Revisiting the global problem of cryptosporidiosis and recommendations p. 8
Arpit Kumar Shrivastava, Subrat Kumar, Woutrina A Smith, Priyadarshi Soumyaranjan Sahu
DOI:10.4103/2229-5070.202290  
Cryptosporidiosis is a gastrointestinal illness caused by the protozoan parasite Cryptosporidium species, which is a leading cause of diarrhea in a variety of vertebrate hosts. The primary mode of transmission is through oral routes; infections spread with the ingestion of oocysts by susceptible animals or humans. In humans, Cryptosporidium infections are commonly found in children and immunocompromised individuals. The small intestine is the most common primary site of infection in humans while extraintestinal cryptosporidiosis occurs in immunocompromised individuals affecting the biliary tract, lungs, or pancreas.

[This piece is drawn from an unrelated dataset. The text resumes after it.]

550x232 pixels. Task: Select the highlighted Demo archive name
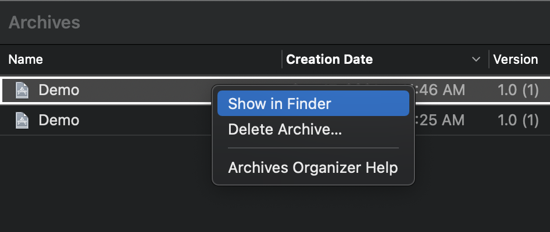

Both innate and adaptive immune responses play a critical role in parasite clearance as evident from studies with experimental infection in mice. However, the cellular immune responses induced during human infections are poorly understood. In this article, we review the currently available information with regard to epidemiology, diagnosis, therapeutic interventions, and strategies being used to control cryptosporidiosis infection. Since cryptosporidiosis may spread through zoonotic mode, we emphasis on more epidemiological surveillance-based studies in developing countries with poor sanitation and hygiene. These epidemiological surveys must incorporate fecal source tracking measures to identify animal and human populations contributing significantly to the fecal burden in the community, as mitigation measures differ by host type.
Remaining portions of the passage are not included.